2021 is undoubtedly the year of Italy in terms of sport. First European champions in football, and then one conquest after another at the Tokyo Olympics, culminating in the victory of five gold medals in athletics. Obviously, we can only rejoice in these achievements. A little less for how athletes are treated in newspapers and on the web.
There has always been a big difference with which they tell each other news about women compared to news about men. It starts from the tendency to focus on aspects that have nothing to do with the professionalism or merits of the woman in question, such as motherhood and family, to then get to call them exclusively by name in the articles, with the same confidence with which my grandmother talks about her neighbor.
For the frequency with which this happens, I confess that by now certain newspaper headlines do not surprise me that much. Yet I must admit that I was stunned when even the official Instagram profile of the Italian Athletics Federation published the graphics relating to the victory of Tamberi, Jacobs and Stano with the surname highlighted in bold, while the only one to have the name in evidence was Palmisano.
We are so amazed at the achievements of a woman that we feel the need to bring her back to something familiar. And here it is magically the surnames disappear, confidential nicknames sprinkle and everything is reduced to a sphere of “nice playfulness”.

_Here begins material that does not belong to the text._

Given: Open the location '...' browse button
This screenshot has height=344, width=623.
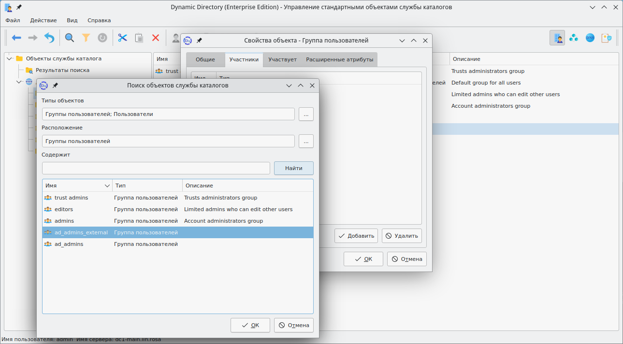Looking at the screenshot, I should [306, 141].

Michela Murgia explains it in a crystalline way in the book Shut up: “Called by the first name, these women of power, with degrees, often polyglots, who have led ministries, administered regions or cities of millions of inhabitants or managed twenty years of party militancy all of a sudden they become all of our cousins, friends of our daughters, freaky little girls on their first outing. Because this is what the use of women’s names does in non-confidential contexts: reduces the symbolic distance, expresses paternalism, facilitates the use of the familiar you and decreases the authority of the function held, bringing the woman back to the condition of a beginner, with the implication that, as such, is unable to bear the responsibility it carries”.
It also happens when we talk about the female gender as a group. Often and willingly, a group of women automatically turns into “the girls”, even if they may have been through adolescence for quite a while. I will have read a myriad of titles starting with “The girls of the”, where there is any sport or profession to follow.
In some ways this is an aspect that women share with people with disabilities, even around them there is a low expectation that they often receive the same treatment in the newspapers, with the only difference that the family aspects to which they are related. their narratives touch exclusively body and disability.
To show us newspaper articles where there are “girls” and the usual “random woman” who does things, there is the famous Instagram profile of @ladonnaacaso. From the posts and reports that arrive every day, we can perceive how frequent the devaluation of the female gender is, in total contrast with the narration of the male counterpart. And to those who still persist in saying that no, that’s not true, things have changed, now there is no difference in telling men and women, I challenge them to find me a newspaper headline that starts with “a man driving”, or an interview in which a man is asked how he manages to reconcile career and family, then we talk about it.